It is a recursive idea that people who sort knowledge and information and make it available for other people need knowledge and information themselves. Not only that, but in order to access it quickly and easily, they require someone to sort it and make it available for them saving their time.
If you have no idea what I am talking about, and sometimes people don’t, what I mean is that librarians, library staff and information professionals spend their working time ensuring that other people can access the information that they need. However, they also need support, they need some professional evidence to develop their own knowledge, skills, interests and improve the services that they give to other people.
The Charted Institute of Library and Information Professionals (CILIP) is aware of that need and they have been giving support and training opportunities since 1877 as the Library Association and 1958 as the Institute of Information Scientists. These bodies merged in 2002. CILIP believes that it should be an “authoritative source of data and evidence about information management and libraries” and “an active partner in providing a research and evidence framework for the sector as a whole”. Therefore it commissioned us at Evidence Base in partnership with Education and Social Research Institute, Manchester Metropolitan University to look at the possibility of a portal of information about information, knowledge about knowledge: a place where information professionals can go to get find authoritative evidence to back up practises, procedures and new developments. CILIP also asked if we could make some suggestions of how such an enterprise could be sustainably funded.
Together we examined the online resources that exist for other organisations.

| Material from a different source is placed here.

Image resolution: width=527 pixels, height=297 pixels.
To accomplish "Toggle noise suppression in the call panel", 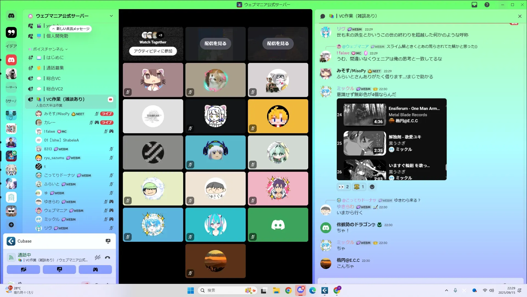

The American Library Association’s LARK is a good example. We looked at things that could be of use to information professionals of all fields and had a sneaky peak at what other professional associations were providing. More than that, we actually asked people what they wanted, what would really be useful for them. And the answers were:
Open access search engines and repositories
A variety of entry points to evidence e.g. sector, use and topic
Sharing options e.g. Twitter
Summaries or structured abstracts of key papers and reports
Sector specific resource
Indicators of rigour
Links to other CILIP resources
They also suggested some Additional Features:
Ability to export references
Briefing documents for different stakeholders
We suggested that the best method of funding such an undertaking would be by a collaborative approach, with funding gathered from a variety of organisations.
We are delighted that CILIP and now considering what can be done to achieve this important resource for librarians, library staff and information professionals. The full report is on the CILIP website.